╭─ Page extract

Stalled at the FDA, Amicus adds a preclinical rare disease drug in back-ended $90M deal

Amicus Therapeutics $FOLD has snagged a preclinical drug in a small biotech buyout, beefing up its slim pipeline at a time that the company is still assessing just how badly its lead drug may have stalled in front of the FDA.

The Cranbury, NJ-based biotech acquired MiaMed for $1.8 million in cash, $4.7 million in Amicus stock and up to $83 million in development and commercialization milestones. The bulk of the money is back-ended to the commercialization stage.

For that Amicus gets a preclinical program aimed at restoring missing CDLK5 protein, an extremely rare condition that interrupts normal brain development, with catastrophic results.

Amicus won a European approval for Galafold (migalastat) in May, which partly helped make up for an embarrassing reversal last year when its sunny outlook on an FDA approval suddenly clouded after it did a retake on the agency’s guidance. Amicus says it should be close now in determining exactly what it will need to do to get an FDA OK, and whether that includes conducting a new trial.

Amicus shares never have recovered from the drubbing that followed the setback at the FDA. But the company hasn’t gone comatose, either.

“Most children with CDKL5 have frequent seizures that begin shortly after birth,” said CEO John Crowley. “They experience severe impairment in neurological development, and many of them are unable to walk, talk or care for themselves.”

╰─

What the task requires — Reproduce the passage of the Amicus acquisition article from "Amicus Therapeutics $FOLD" to "of the FDA.".

╭─ Study material

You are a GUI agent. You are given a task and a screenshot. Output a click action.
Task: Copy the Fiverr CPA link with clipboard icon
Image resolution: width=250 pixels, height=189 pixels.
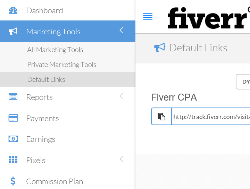click(x=161, y=117)
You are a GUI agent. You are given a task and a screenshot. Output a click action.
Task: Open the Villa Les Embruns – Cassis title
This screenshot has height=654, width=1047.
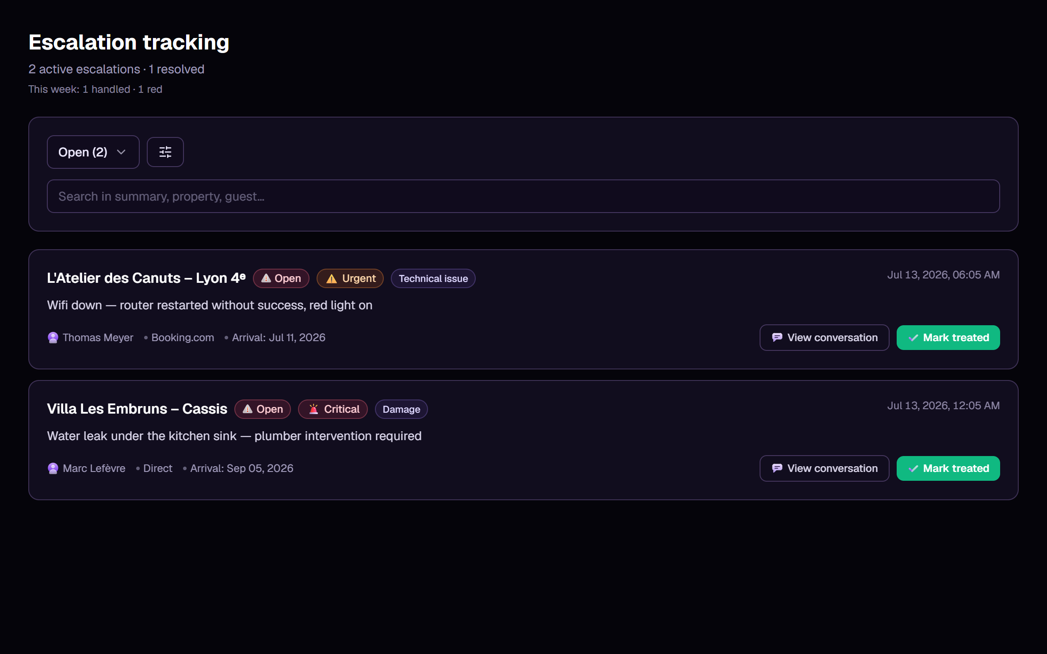click(x=137, y=409)
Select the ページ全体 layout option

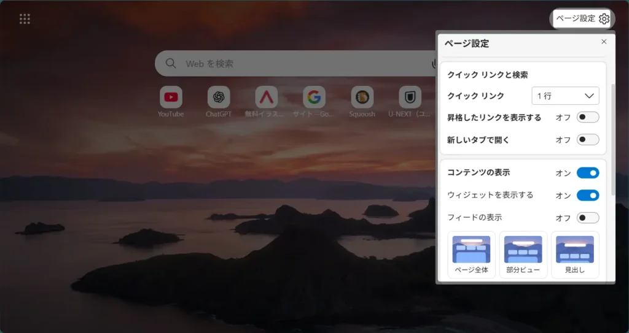(x=471, y=255)
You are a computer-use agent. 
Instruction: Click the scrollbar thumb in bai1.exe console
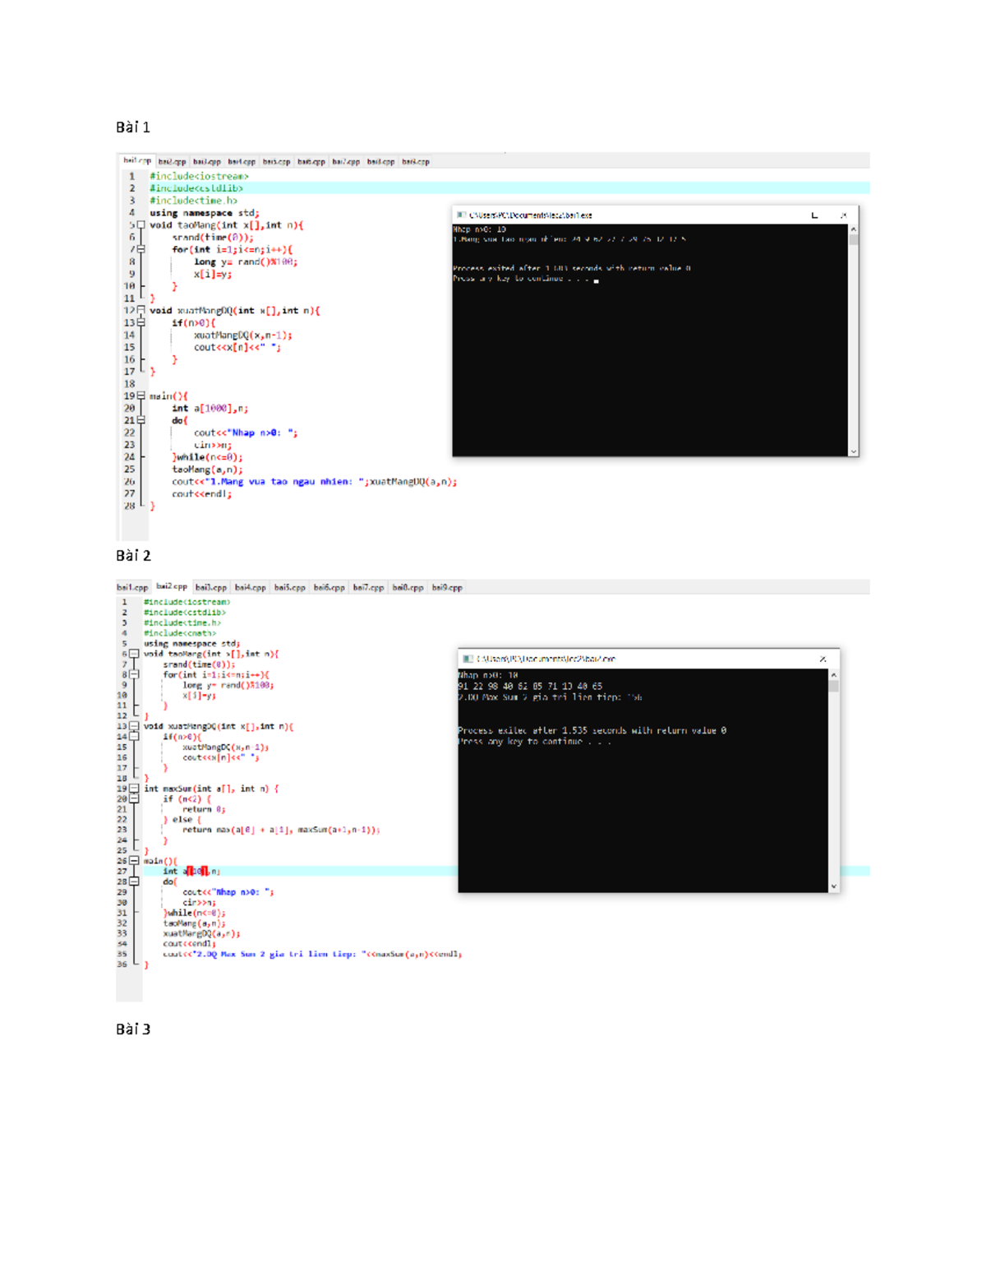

╰─

Expected answer —
Amicus Therapeutics $FOLD has snagged a preclinical drug in a small biotech buyout, beefing up its slim pipeline at a time that the company is still assessing just how badly its lead drug may have stalled in front of the FDA.